The ministry's study, which surveyed 750 Israelis over 18, measured a wide range of public attitudes towards the mentally retarded, including general awareness of the issue, treatment, support services, and interaction.
While more than two-thirds of the population said they had come into contact with a person suffering from some form of mental retardation, 50% said they would not agree to mentally retarded people living in or near their buildings.
However, a majority of respondents (79%) said they would have no problem with a hostel or group home opening in their town or city; 72% said they would support such a solution in their general neighborhood and 66% would even agree to one opening on their street.

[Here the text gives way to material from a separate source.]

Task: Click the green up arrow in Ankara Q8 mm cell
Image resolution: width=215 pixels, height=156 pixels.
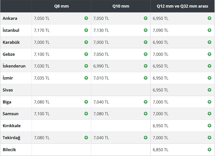Action: [86, 18]
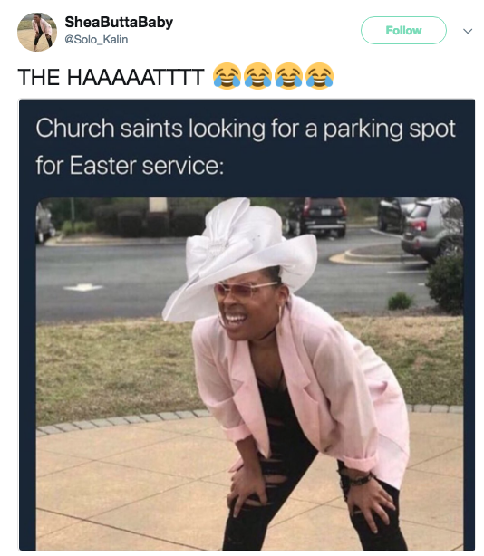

That figure decreased, however, the closer such an institution became to the individual's home.
Regarding rights and life-cycle decisions, the majority of the Israeli public said it did not believe a mentally retarded person should be allowed to make decisions about their own lives, such as choosing study options, work, marriage and bearing children.
A small percentage, (10-12%) viewed the mentally retarded as dangerous or violent, although that figure is significantly lower than it was in last year's study, where 33% felt the same.
A little less than half (40%) said that a child born with mental disorders should be placed in care outside of the family home.
Mental retardation is a generalized disorder, characterized by sub-average cognitive functioning and deficits in two or more adaptive behaviors, usually arriving before the age of 18. Roughly 3% of children worldwide are born with mental retardation, and Israel's average is similar, except in the haredi and Arab sectors, where it can reach 4.5%. Currently, more than 25,000 people living in Israel suffer from different levels of mental retardation and receive care from the Welfare and Social Services Ministry.
This week's conference will bring together thousands of social workers, health care professionals, psychologists, psychiatrists and more to discuss the issues facing those with mental retardation under the central question of "Whose Life is it Anyway?"